DirichletPartitioner#

class DirichletPartitioner(num_partitions: int, partition_by: str, alpha: int | float | List[float] | ndarray[Any, dtype[float64]], min_partition_size: int = 10, self_balancing: bool = False, shuffle: bool = True, seed: int | None = 42)[source]#

Bases: Partitioner

Partitioner based on Dirichlet distribution.

Implementation based on Bayesian Nonparametric Federated Learning of Neural Networks https://arxiv.org/abs/1905.12022.

The algorithm sequentially divides the data with each label. The fractions of the data with each label is drawn from Dirichlet distribution and adjusted in case of balancing. The data is assigned. In case the min_partition_size is not satisfied the algorithm is run again (the fractions will change since it is a random process even though the alpha stays the same).

The notion of balancing is explicitly introduced here (not mentioned in paper but implemented in the code). It is a mechanism that excludes the partition from assigning new samples to it if the current number of samples on that partition exceeds the average number that the partition would get in case of even data distribution. It is controlled by`self_balancing` parameter.

Parameters:
  • num_partitions (int) – The total number of partitions that the data will be divided into.

  • partition_by (str) – Column name of the labels (targets) based on which Dirichlet sampling works.

  • alpha (Union[int, float, List[float], NDArrayFloat]) – Concentration parameter to the Dirichlet distribution

  • min_partition_size (int) – The minimum number of samples that each partitions will have (the sampling process is repeated if any partition is too small).

  • self_balancing (bool) – Whether assign further samples to a partition after the number of samples exceeded the average number of samples per partition. (True in the original paper’s code although not mentioned in paper itself).

  • shuffle (bool) – Whether to randomize the order of samples. Shuffling applied after the samples assignment to partitions.

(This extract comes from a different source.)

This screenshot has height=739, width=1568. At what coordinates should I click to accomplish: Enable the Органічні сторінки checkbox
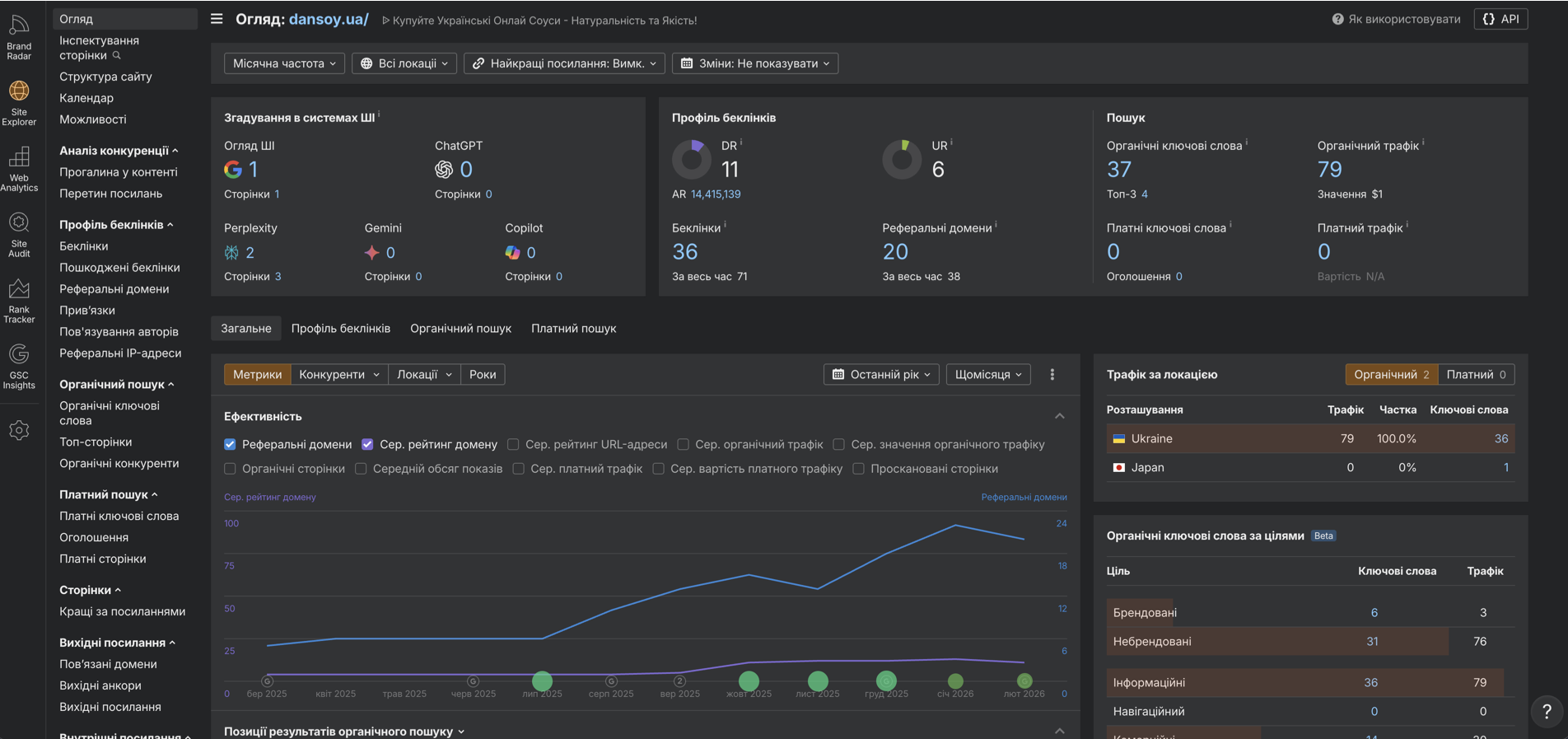231,469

  • seed (int) – Seed used for dataset shuffling. It has no effect if shuffle is False.

Examples

>>> from flwr_datasets import FederatedDataset
>>> from flwr_datasets.partitioner import DirichletPartitioner
>>>
>>> partitioner = DirichletPartitioner(num_partitions=10, partition_by="label",
>>>                                    alpha=0.5, min_partition_size=10,
>>>                                    self_balancing=True)
>>> fds = FederatedDataset(dataset="mnist", partitioners={"train": partitioner})
>>> partition = fds.load_partition(0)
>>> print(partition[0])  # Print the first example
{'image': <PIL.PngImagePlugin.PngImageFile image mode=L size=28x28 at 0x127B92170>,
'label': 4}
>>> partition_sizes = partition_sizes = [
>>>     len(fds.load_partition(partition_id)) for partition_id in range(10)
>>> ]
>>> print(sorted(partition_sizes))
[2134, 2615, 3646, 6011, 6170, 6386, 6715, 7653, 8435, 10235]

Methods

is_dataset_assigned()

Check if a dataset has been assigned to the partitioner.

load_partition(partition_id)

Load a partition based on the partition index.

Attributes

dataset

Dataset property.

num_partitions

Total number of partitions.

property dataset: Dataset#

Dataset property.

is_dataset_assigned() bool#

Check if a dataset has been assigned to the partitioner.

This method returns True if a dataset is already set for the partitioner, otherwise, it returns False.

Returns:

dataset_assigned – True if a dataset is assigned, otherwise False.

Return type:

bool

load_partition(partition_id: int) Dataset[source]#

Load a partition based on the partition index.

Parameters:

partition_id (int) – the index that corresponds to the requested partition

Returns:

dataset_partition – single partition of a dataset

Return type:

Dataset

property num_partitions: int#

Total number of partitions.